Robert Egerton Swartwout’s It Might Have Happened: A sketch of the
later career of Rupert Lister Audenard, First Earl of Slype, etc. (from
1934) is built on a complex antecedent scenario, where Lord Randolph Churchill
(1849-1895), Winston Churchill’s father, does not die an untimely death but
fulfils his potential (attributed to him by many of his contemporaries, a key
piece of information in terms of plausibility) to become a central figure in
British politics. Swartwout uses a pseudonym for Lord Randolph Churchill, but
the similarities speak for themselves. Beyond these similarities, the story
leads to a very different universe, with WWI cut short, peace and stability
resulting, and Hitler, consequently, not coming to power in Germany.

# Extracted entries:
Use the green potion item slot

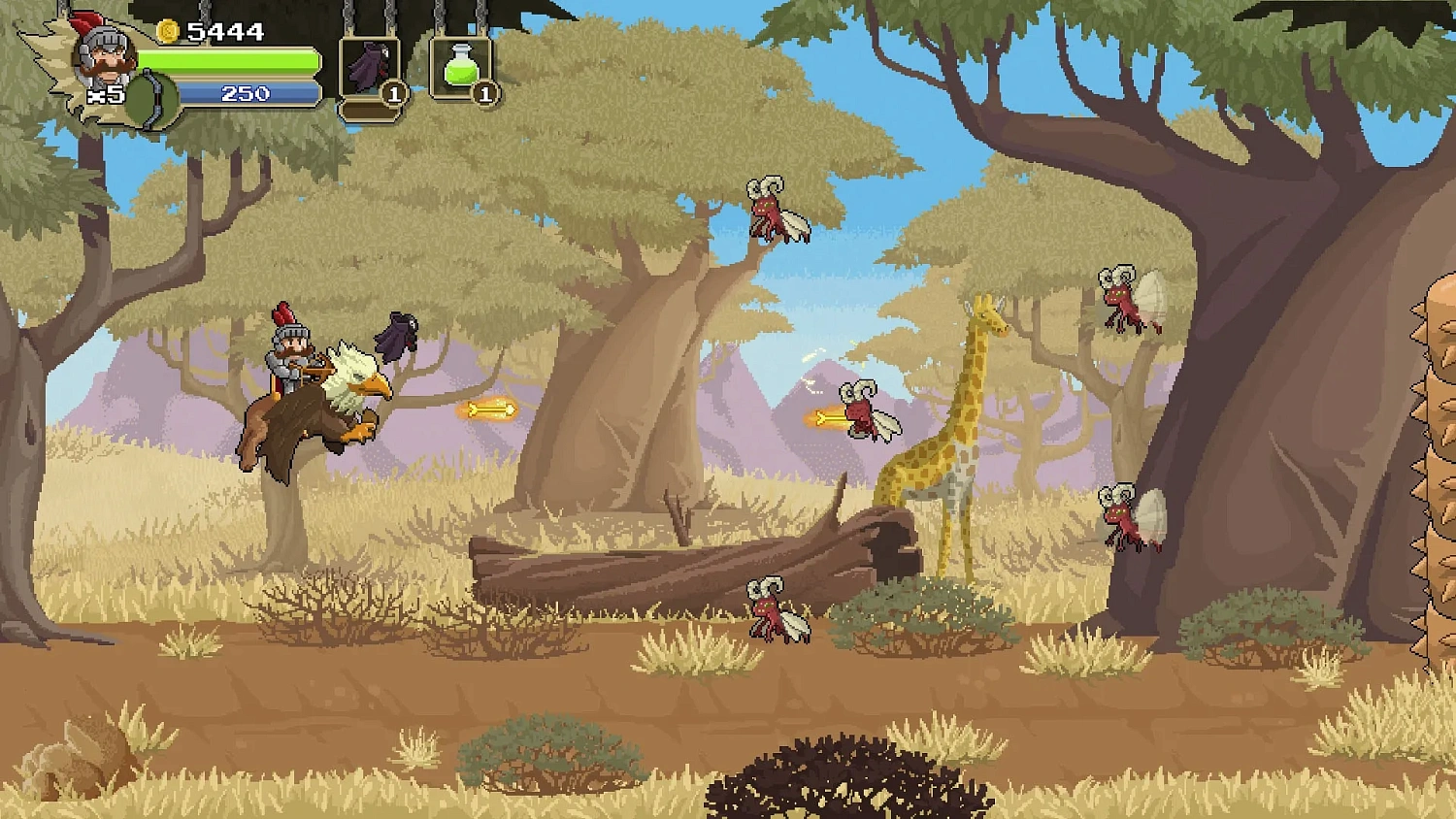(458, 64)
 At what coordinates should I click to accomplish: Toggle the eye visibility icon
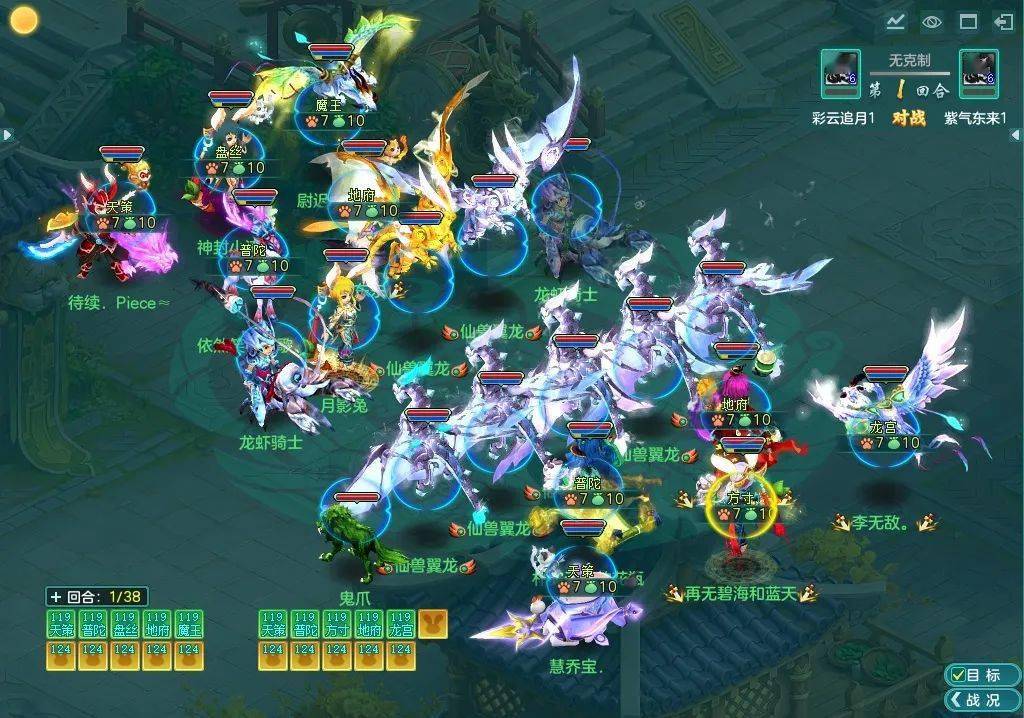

---

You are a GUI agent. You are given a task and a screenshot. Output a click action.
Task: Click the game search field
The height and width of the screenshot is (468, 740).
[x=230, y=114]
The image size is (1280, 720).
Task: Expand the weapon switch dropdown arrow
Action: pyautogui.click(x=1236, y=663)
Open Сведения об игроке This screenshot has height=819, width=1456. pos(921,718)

# Brief 1:
Could you retype the passage on Swartwout's novel, starting with "Robert Egerton Swartwout’s" and going on through "power in Germany."?
# Brief 2:
Can you extend the passage on Swartwout's novel, picking up after its final sentence?
The material stands apart from the passage on Swartwout's novel.

# Reply 1:
Robert Egerton Swartwout’s It Might Have Happened: A sketch of the
later career of Rupert Lister Audenard, First Earl of Slype, etc. (from
1934) is built on a complex antecedent scenario, where Lord Randolph Churchill
(1849-1895), Winston Churchill’s father, does not die an untimely death but
fulfils his potential (attributed to him by many of his contemporaries, a key
piece of information in terms of plausibility) to become a central figure in
British politics. Swartwout uses a pseudonym for Lord Randolph Churchill, but
the similarities speak for themselves. Beyond these similarities, the story
leads to a very different universe, with WWI cut short, peace and stability
resulting, and Hitler, consequently, not coming to power in Germany.

# Reply 2:
The U.S. Civil War is a source of
points of divergence with direct relevance for WWI, both for William Sanders in
the novel The Wild Blue and the Gray
and for Harry Turtledove in his The Great
War trilogy. The former presents a universe where the lands of what we know
as the United States of America are divided between three different parties,
the Union States, the Confederate States of America (CSA) and the Five
Civilized Tribes – the latter two are allies, with a Cherokee protagonist
joining the CSA’s ranks on the French front in the story. Turtledove’s series
pits the United States of America, the losing party in the Civil War, against
the CSA on the side of the European powers, whose conflict pulls them into the
war, with the USA allied to Germany and Austria-Hungary, and the CSA as an ally
of the United Kingdom and France.
In the meantime, featuring intra-WWI
points of divergence, Maltese-born British writer Jon Courtenay Grimwood’s Arabesk trilogy sees WWI cut short by a peace agreement brokered by
President Wilson, with the combat limited mostly to the Balkans. Even more
interestingly, the scene for the story is a liberal Ottoman North Africa,
addressing the counterfactual of what would have been the fate of the Ottoman
Empire in the absence of a drawn-out WWI.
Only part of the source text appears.